* Stated problem: Update the lines from the one containing "You are a computer-use agent. 750x563 pixels." through the one containing "will pyautogui.click(x=315, y=311).", inclusive, replacing "Instruction" with "Command". Return only those lines, with nothing else changed.
•••••
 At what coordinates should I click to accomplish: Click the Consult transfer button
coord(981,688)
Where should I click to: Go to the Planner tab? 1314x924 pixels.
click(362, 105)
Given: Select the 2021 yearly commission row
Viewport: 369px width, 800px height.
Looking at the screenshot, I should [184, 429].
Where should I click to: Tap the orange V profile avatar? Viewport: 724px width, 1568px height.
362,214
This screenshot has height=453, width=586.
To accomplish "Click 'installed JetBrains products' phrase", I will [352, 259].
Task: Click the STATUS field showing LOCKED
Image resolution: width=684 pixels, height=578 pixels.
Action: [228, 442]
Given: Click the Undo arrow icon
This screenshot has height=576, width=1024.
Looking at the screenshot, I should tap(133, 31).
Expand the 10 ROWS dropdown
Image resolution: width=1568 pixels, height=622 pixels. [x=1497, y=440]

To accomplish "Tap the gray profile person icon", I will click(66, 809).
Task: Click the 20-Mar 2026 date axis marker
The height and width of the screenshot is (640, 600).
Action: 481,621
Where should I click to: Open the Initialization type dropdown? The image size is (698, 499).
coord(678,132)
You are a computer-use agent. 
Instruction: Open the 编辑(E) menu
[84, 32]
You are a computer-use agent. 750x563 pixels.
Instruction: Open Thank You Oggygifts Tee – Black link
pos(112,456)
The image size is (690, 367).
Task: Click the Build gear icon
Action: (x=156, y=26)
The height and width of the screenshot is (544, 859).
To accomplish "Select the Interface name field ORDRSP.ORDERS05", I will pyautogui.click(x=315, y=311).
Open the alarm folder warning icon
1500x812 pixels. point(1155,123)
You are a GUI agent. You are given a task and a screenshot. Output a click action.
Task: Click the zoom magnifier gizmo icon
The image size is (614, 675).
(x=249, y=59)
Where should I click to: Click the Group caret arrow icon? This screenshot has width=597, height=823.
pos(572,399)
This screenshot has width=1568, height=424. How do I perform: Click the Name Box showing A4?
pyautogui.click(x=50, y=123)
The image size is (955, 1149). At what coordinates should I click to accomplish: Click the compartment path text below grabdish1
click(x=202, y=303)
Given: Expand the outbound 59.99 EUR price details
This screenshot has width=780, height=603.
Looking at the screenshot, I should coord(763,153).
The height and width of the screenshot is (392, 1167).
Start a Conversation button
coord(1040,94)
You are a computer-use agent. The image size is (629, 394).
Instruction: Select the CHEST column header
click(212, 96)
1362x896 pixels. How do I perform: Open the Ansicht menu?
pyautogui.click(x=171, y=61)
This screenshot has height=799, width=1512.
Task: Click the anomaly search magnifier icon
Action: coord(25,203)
•••••
* Solution to the problem:
You are a computer-use agent. 750x563 pixels.
Command: Open Thank You Oggygifts Tee – Black link
pos(112,456)
The image size is (690, 367).
Task: Click the Build gear icon
Action: (x=156, y=26)
The height and width of the screenshot is (544, 859).
To accomplish "Select the Interface name field ORDRSP.ORDERS05", I will pyautogui.click(x=315, y=311).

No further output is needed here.